**Assigned task:** Keeping every line intact, repeat the data word for word.

* * * * * * * * *

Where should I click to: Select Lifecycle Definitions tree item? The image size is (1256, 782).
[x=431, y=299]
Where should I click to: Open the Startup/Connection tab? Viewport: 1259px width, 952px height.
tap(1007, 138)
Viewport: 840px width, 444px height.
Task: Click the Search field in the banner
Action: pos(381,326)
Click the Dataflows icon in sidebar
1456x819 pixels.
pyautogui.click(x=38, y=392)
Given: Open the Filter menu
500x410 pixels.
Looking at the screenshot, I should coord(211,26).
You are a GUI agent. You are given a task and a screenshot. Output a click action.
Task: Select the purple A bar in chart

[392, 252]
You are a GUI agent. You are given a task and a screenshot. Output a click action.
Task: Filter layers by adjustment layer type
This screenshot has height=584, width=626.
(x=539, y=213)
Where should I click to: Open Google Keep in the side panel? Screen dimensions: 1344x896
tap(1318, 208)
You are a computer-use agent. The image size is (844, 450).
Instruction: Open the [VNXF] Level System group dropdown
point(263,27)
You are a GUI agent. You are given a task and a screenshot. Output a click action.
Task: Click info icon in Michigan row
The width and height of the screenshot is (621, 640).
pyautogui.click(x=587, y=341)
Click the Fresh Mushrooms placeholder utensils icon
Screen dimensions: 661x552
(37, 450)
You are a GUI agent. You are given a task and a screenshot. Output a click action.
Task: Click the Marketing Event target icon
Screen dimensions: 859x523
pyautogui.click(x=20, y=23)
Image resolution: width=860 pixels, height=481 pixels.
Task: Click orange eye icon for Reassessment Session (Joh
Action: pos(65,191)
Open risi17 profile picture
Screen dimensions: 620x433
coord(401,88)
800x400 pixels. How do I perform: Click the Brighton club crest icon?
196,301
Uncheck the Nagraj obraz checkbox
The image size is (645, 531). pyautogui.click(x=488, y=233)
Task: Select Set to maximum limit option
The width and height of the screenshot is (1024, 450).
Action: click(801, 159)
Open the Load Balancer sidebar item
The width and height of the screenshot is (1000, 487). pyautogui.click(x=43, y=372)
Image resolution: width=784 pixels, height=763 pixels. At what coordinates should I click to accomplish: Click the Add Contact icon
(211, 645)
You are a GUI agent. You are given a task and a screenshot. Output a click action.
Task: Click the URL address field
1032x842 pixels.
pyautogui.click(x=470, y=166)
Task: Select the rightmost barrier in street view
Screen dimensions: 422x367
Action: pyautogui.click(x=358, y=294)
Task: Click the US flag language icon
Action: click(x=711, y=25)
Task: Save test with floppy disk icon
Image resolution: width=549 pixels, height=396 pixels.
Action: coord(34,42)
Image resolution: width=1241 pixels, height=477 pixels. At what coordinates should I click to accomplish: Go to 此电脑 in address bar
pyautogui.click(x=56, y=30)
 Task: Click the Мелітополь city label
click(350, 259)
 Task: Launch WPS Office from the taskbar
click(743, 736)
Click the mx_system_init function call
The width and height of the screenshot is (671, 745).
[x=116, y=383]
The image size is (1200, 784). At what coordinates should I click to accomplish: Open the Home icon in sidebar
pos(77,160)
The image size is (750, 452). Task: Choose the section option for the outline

* * * * * * * * *

**Answer for the task:**
Where should I click to: Select Lifecycle Definitions tree item? The image size is (1256, 782).
[x=431, y=299]
Where should I click to: Open the Startup/Connection tab? Viewport: 1259px width, 952px height.
tap(1007, 138)
Viewport: 840px width, 444px height.
Task: Click the Search field in the banner
Action: pos(381,326)
Click the Dataflows icon in sidebar
1456x819 pixels.
pyautogui.click(x=38, y=392)
Given: Open the Filter menu
500x410 pixels.
Looking at the screenshot, I should coord(211,26).
You are a GUI agent. You are given a task and a screenshot. Output a click action.
Task: Select the purple A bar in chart

[392, 252]
You are a GUI agent. You are given a task and a screenshot. Output a click action.
Task: Filter layers by adjustment layer type
This screenshot has height=584, width=626.
(x=539, y=213)
Where should I click to: Open Google Keep in the side panel? Screen dimensions: 1344x896
tap(1318, 208)
You are a computer-use agent. The image size is (844, 450).
Instruction: Open the [VNXF] Level System group dropdown
point(263,27)
You are a GUI agent. You are given a task and a screenshot. Output a click action.
Task: Click info icon in Michigan row
The width and height of the screenshot is (621, 640).
pyautogui.click(x=587, y=341)
Click the Fresh Mushrooms placeholder utensils icon
Screen dimensions: 661x552
(37, 450)
You are a GUI agent. You are given a task and a screenshot. Output a click action.
Task: Click the Marketing Event target icon
Screen dimensions: 859x523
pyautogui.click(x=20, y=23)
Image resolution: width=860 pixels, height=481 pixels.
Task: Click orange eye icon for Reassessment Session (Joh
Action: pos(65,191)
Open risi17 profile picture
Screen dimensions: 620x433
coord(401,88)
800x400 pixels. How do I perform: Click the Brighton club crest icon?
196,301
Uncheck the Nagraj obraz checkbox
The image size is (645, 531). pyautogui.click(x=488, y=233)
Task: Select Set to maximum limit option
The width and height of the screenshot is (1024, 450).
Action: click(801, 159)
Open the Load Balancer sidebar item
The width and height of the screenshot is (1000, 487). pyautogui.click(x=43, y=372)
Image resolution: width=784 pixels, height=763 pixels. At what coordinates should I click to accomplish: Click the Add Contact icon
(211, 645)
You are a GUI agent. You are given a task and a screenshot. Output a click action.
Task: Click the URL address field
1032x842 pixels.
pyautogui.click(x=470, y=166)
Task: Select the rightmost barrier in street view
Screen dimensions: 422x367
Action: pyautogui.click(x=358, y=294)
Task: Click the US flag language icon
Action: click(x=711, y=25)
Task: Save test with floppy disk icon
Image resolution: width=549 pixels, height=396 pixels.
Action: coord(34,42)
Image resolution: width=1241 pixels, height=477 pixels. At what coordinates should I click to accomplish: Go to 此电脑 in address bar
pyautogui.click(x=56, y=30)
 Task: Click the Мелітополь city label
click(350, 259)
 Task: Launch WPS Office from the taskbar
click(743, 736)
Click the mx_system_init function call
The width and height of the screenshot is (671, 745).
[x=116, y=383]
The image size is (1200, 784). At what coordinates should I click to accomplish: Open the Home icon in sidebar
pos(77,160)
The image size is (750, 452). Task: Choose the section option for the outline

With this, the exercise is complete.